Need to check whether that will bring down compactness theorem later
> The partial ordering of cardinalities is not necessarily well-founded.
Wait, are you saying this will blow up axiom of foundation? I am not ready to deal with non well founded sets yet!
> There may be no canonical representative for |A|, namely a function which returns a particular set of the cardinality of A (like the ℵ numbers).
Will found out if that would be a big problem
 
3
A: explicit upper bound of TREE(3)

Andreas WeiermannThe underlying rationale will be as follows. The Tree(n) question can be translated into a problem of the length of effectively given bad sequences. I think this goes directly back to Friedman. Such effectively given bad sequences can be mapped into effectively descending sequences of ordinals us...
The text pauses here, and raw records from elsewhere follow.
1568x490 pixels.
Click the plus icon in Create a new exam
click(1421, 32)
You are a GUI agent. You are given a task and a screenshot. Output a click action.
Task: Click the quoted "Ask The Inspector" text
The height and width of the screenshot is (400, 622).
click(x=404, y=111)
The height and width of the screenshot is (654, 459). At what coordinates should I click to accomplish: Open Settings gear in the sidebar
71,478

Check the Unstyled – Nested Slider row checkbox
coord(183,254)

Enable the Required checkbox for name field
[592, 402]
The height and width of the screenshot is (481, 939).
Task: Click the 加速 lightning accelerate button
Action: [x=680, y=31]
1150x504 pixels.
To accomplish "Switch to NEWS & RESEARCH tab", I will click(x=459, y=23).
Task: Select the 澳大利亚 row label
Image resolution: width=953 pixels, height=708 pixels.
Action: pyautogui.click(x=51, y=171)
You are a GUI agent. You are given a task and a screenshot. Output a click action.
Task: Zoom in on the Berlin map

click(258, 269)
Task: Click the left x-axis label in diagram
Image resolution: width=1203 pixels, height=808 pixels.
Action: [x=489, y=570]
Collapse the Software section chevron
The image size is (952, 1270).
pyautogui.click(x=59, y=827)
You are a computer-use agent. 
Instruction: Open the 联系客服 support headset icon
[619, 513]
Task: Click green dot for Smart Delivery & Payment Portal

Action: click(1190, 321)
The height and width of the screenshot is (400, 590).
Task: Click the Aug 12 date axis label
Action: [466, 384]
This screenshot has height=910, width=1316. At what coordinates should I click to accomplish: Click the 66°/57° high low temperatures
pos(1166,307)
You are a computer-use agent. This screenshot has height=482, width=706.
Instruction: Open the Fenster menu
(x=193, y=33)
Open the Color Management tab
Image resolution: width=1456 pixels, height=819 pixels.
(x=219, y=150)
Doesn't seem super helpful, though it does present an underlying theme on how one would construct bounds... anywho, it's already mentioned by Deedlit:
It was proven by Diana Schmidt in her thesis that the largest order type of any extension of the ordering on trees in TREE(n) is $\theta(\Omega^\omega \omega,0)$. According to Weiermann, we can use this to extract an upper bound of about that level of the fast-growing hierarchy. See math.stackexchange.com/questions/1950116/…Deedlit Oct 22 '16 at 12:52
Particularly the linked answer
 
But one thing that is sure, I will figure out how to replace the powerset axiom with something slightly weaker and more general in order to make $\omega_1$ more constructible, because $\omega_1$ is too important in topology, some analysis and induction to throw away
 
@SimplyBeautifulArt Also, the last few lines of the answer are quite subjective.
 
5:57 PM
But my immature comment of set theory is that: We need a model that provide more pathways to construct uncountable sets with a larger variety of structures
 
Deedlit's answer makes it clear that people not being interested in it is not the problem.
 
(ok this should get the case $\omega_1$ sufficiently discussed with for now, I really need to spent more time on my chemistry and not procrastinate into foundations of mathematics!)
 
 
3 hours later…
r9m
8:50 PM
Is there a way to show that if $u \in \mathscr{D}'(\mathbb{R}^n)$, s.t., $\partial_j u \in L^2_{\text{loc}}(\mathbb{R}^n)$ for each $j=1,2, \cdots, n$, then $u \in L^2_{\text{loc}}(\mathbb{R}^n)$ without actually delving into nature of fundamental solution of laplacian?
rudin outlines a neat proof in exercise (pp-224, prob 11) .. but somehow I feel there should be a simpler way of viewing this ..
 
 
1 hour later…
10:09 PM
Hi @Daminark
 
Yo @Mathein, how's it going? How was the talk?
 
Quite well, thanks. I still have not given it yet, it's in 4 weeks, but I still need to prepare it now
And for you?
 
Oh I thought it was yesterday
My talk went quite well, vacuously
 
No, yesterday I listened to a talk, but that was something completely different, not a seminar where student give talks, it was an invited professor from Oxford
What was the topic?
 
There was no talk
:P
 
10:20 PM
Oh
damn
I meant how's it going for you?
 
Things are going pretty well, thanks!
 
Hey
 
Hey @Balarka!
 
 
1 hour later…
11:41 PM
Hello, can anyone help me out with some confusion in algebraic geometry?
I am fairly sure I misunderstand the universal property of Kahler differentials. I asked my question here.